Elsevier

Information Systems

Volume 70, October 2017, Pages 18-31
Information Systems

Efficient processing of shortest path queries in evolving graph sequences

https://doi.org/10.1016/j.is.2017.05.004Get rights and content

Abstract

In many applications, information is best represented as graphs. In a dynamic world, information changes and so the graphs representing the information evolve with time. We propose that historical graph-structured data be maintained for analytical processing. We call a historical evolving graph sequence an EGS. We observe that in many applications, graphs of an EGS are large and numerous, and they often exhibit much redundancy among them. We study the problem of efficient shortest path query processing on an EGS and put forward a solution framework called FVF. Two algorithms, namely, FVF-F and FVF-H, are proposed. While the FVF-F algorithm works on a sequence of flat graph clusters, the FVF-H algorithm works on a hierarchy of such clusters. Through extensive experiments on both real and synthetic datasets, we show that our FVF framework is highly efficient in shortest query processing on EGSs. Comparing FVF-F and FVF-H, the latter gives a larger speedup, is more flexible in terms of memory requirements, and is far less sensitive to parameter values.

Introduction

Graphs are a pervasive structure that is used to model the state of the world in many real-life applications. For example, users and their relationships in a social network (such as Facebook and Flickr) can be modeled as a graph, with vertices representing users and edges representing friendships among users. In a dynamic world, such relationships are continuously evolving. For example, users join Facebook and friendships are established. A graph that models the world can only capture the world’s state at a particular instant, or just a “snapshot” of the world. To fully capture the dynamics of the world, we propose that a sizable collection of snapshots should be used. For example, snapshots of the Facebook graph should be taken periodically, forming a sequence of snapshot graphs. We call such a sequence an Evolving Graph Sequence or EGS for short. One can interrogate an EGS with many interesting graph-based queries that characterize the world the snapshot graphs depict. For example, given two vertices u and v, “What is the most popular shortest path that connects u to v among all the snapshots in an EGS?” “How does the centrality of a node evolve in an EGS?” Queries of this sort, which are hardly meaningful when applied to a single graph, provide valuable insights into the dynamic world.

Many traditional studies on graph queries and algorithms, such as shortest-path and reachability, focus on answering queries efficiently on a single graph.

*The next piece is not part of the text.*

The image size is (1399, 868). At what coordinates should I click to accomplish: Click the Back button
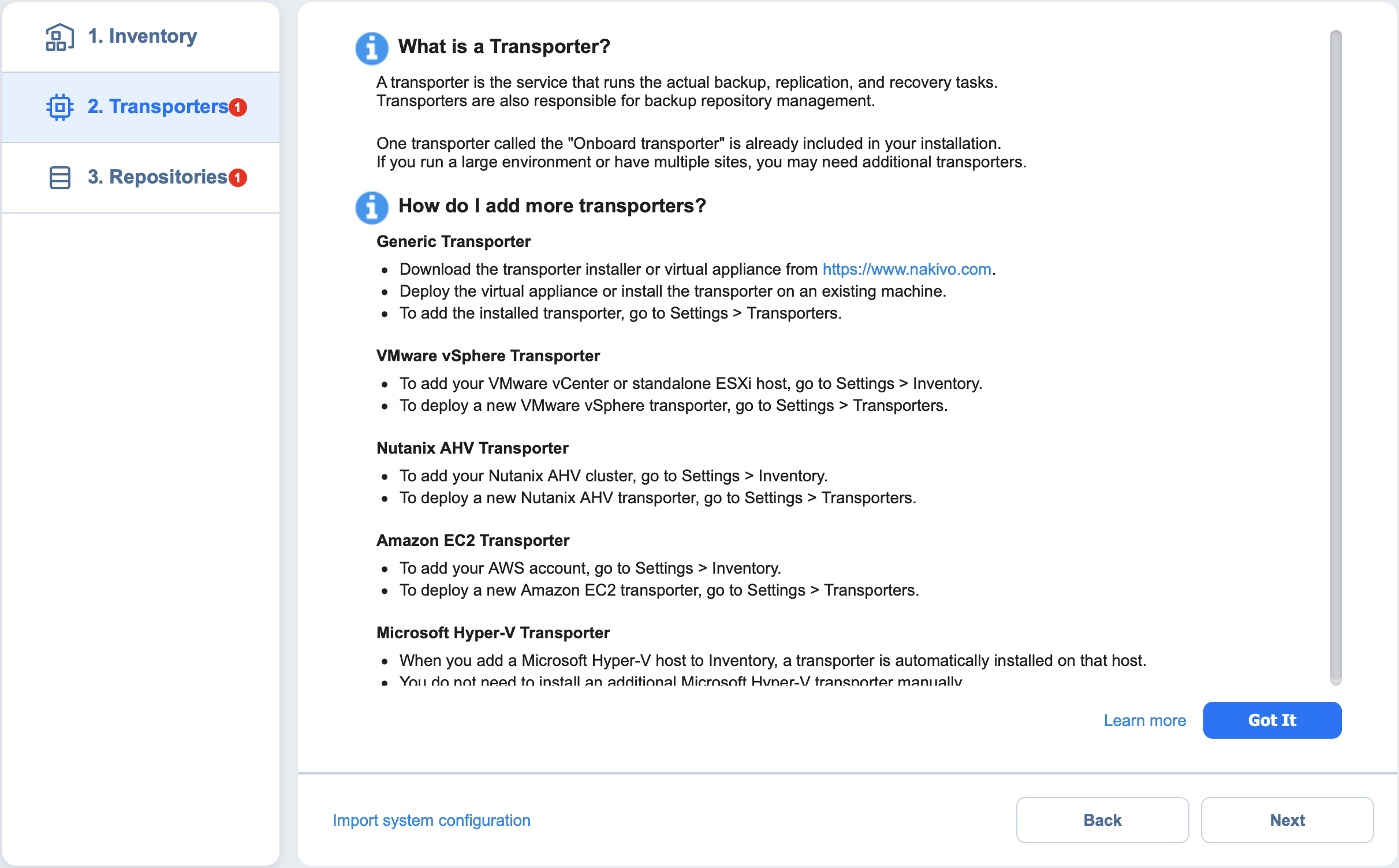coord(1102,820)

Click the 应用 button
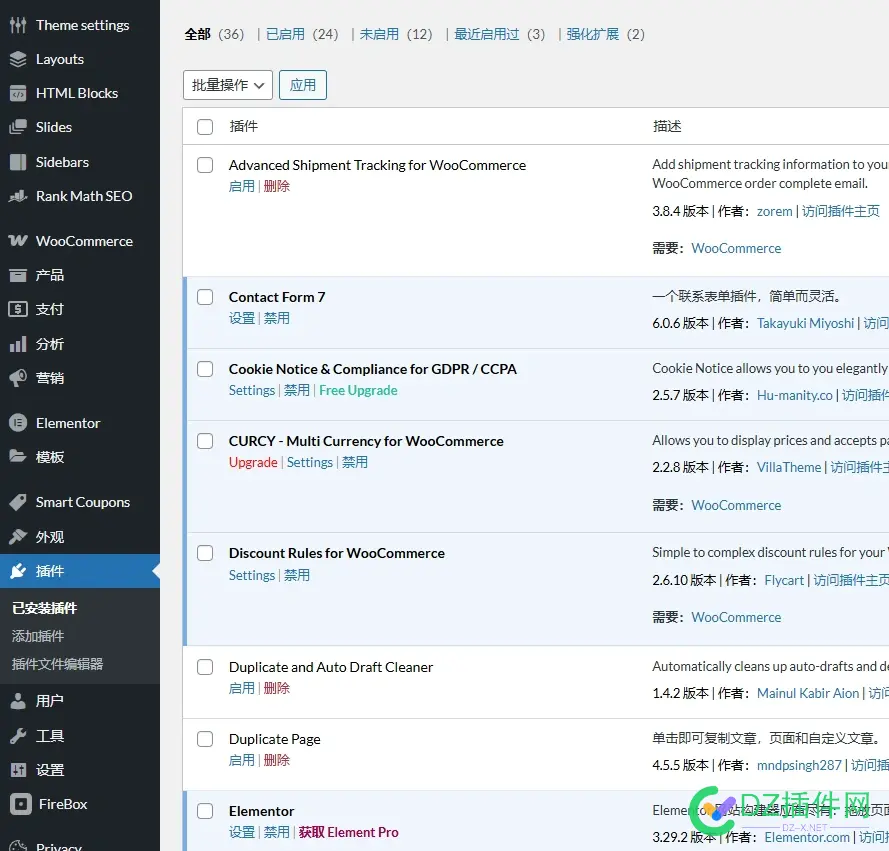pyautogui.click(x=303, y=85)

Different from those previous works, our goal is to efficiently answer queries on a large sequence of related graphs given in an EGS. We are particularly interested in those applications in which the snapshot graphs are large, numerous, and gradually evolving. The first two properties call for highly efficient algorithms to deal with the large amount of graph data. The third property implies that successive snapshots in a graph sequence are likely similar to each other. This property allows techniques that exploit redundancies among similar snapshots to be developed to achieve high efficiency.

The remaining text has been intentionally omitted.